Il leit motiv è che “il lusso si sta democratizzando”.
Anche in Italia il fenomeno dei factory outlet si sta
rapidamente affermando con grande successo: sono spazi
eleganti e sicuri dove l’architettura è evocativa di mondi
altri e dove il ritmo frenetico della vita quotidiana si
ferma, dove la marca costa meno ed è quindi più
accessibile al consumatore medio.
Il Factory Outlet Centre diviene il canale distributivo più
adatto per contenere le difficoltà economiche del
neoconsumatore odierno.
L’obiettivo è “avere la marca senza pagarla” ed è questo
il motivo principale per cui gli outlet sono passati da
“magazzini per la merce invenduta” a forte polo di
attrazione per il consumatore trasversale di oggi.
E’ un contenitore di alta categoria di brand e prodotti
diversi,comunque appartenenti al comparto del Total
Living, che si dividono il tempo e i soldi del consumatore.

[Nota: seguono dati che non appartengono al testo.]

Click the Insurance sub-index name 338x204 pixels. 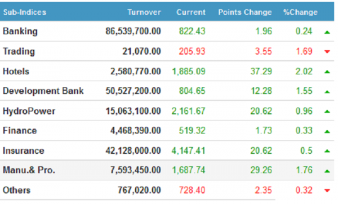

Uno spazio dove si fa shopping non tanto per
risparmiare, ma per esserci, dove ormai sempre più
moda e design convivono: grandi matrimoni di idee tra
stilisti e designers.
E’ un microcosmo, quasi un non- luogo, una terra di
mezzo in cui si incontrano direttamente domanda e
offerta e in cui diventa possibile gettare le basi di una
relazione amichevole, di certo meno conflittuale grazie al
9
brand che, abbassando il prezzo, propone una sorta di
tregua con il consumatore medio.
Ma gli outlet centre sono un fenomeno nuovo con grandi
potenzialità di sviluppo ed è qui che la scelta dei mezzi
pubblicitari in particolare e del media planning in
generale assume una rilevanza fondamentale.
E’ necessario scegliere accuratamente gli strumenti di
advertising per generare awarness nell’utente anonimo,
preference per trasformarlo in amico, action per farlo
cliente, e infine loyalty e reference per ottenere la sua
fiducia, la sua stima e il suo affetto fidelizzandolo.

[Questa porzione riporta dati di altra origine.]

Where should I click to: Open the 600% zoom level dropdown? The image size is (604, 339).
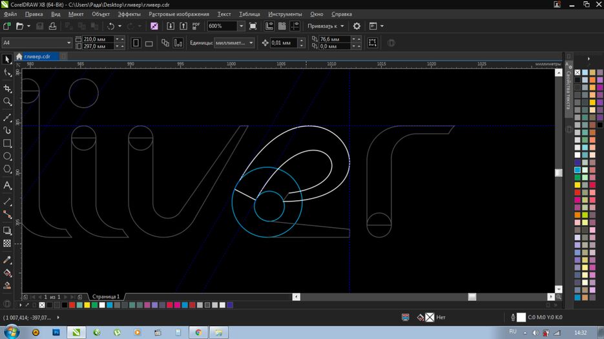(x=241, y=26)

E’ questa la motivazione per cui il presente lavoro
analizzerà nel dettaglio il media planning del
Valmontone Fashion District Outlet e del Castel Romano
Designer Outlet secondo un approccio di benchmarking.
Il meccanismo è quello delle bambole russe.
Nella prima parte, in cui si vuole delineare il
macrocontesto sul quale si innesta il fenomeno outlet, il
focus è su tre argomenti:
• un excursus storico sui luoghi del consumo;
• un approfondimento sul concetto di lusso;
• una fotografia dell’odierno mercato della moda.
Sono queste le tre coordinate cartesiane necessarie per
comprendere il perché dei FOC.
Cercheremo poi, nel secondo capitolo, di capire chi è il
neoconsumatore postmoderno, perché si definisce tale,
quali sono le differenze con il passato e quali sono le
dinamiche socio-economiche che determinano i suoi stili
di vita e di consumo, le sue aspettative, i suoi desideri e i
suoi bisogni.
10
La seconda parte è dedicata all’analisi del microcontesto:
viene descritta la realtà del factory outlet, la sua storia e
le sue caratteristiche per poi arrivare alla presentazione
dei due case studies e delle due società che li gestiscono.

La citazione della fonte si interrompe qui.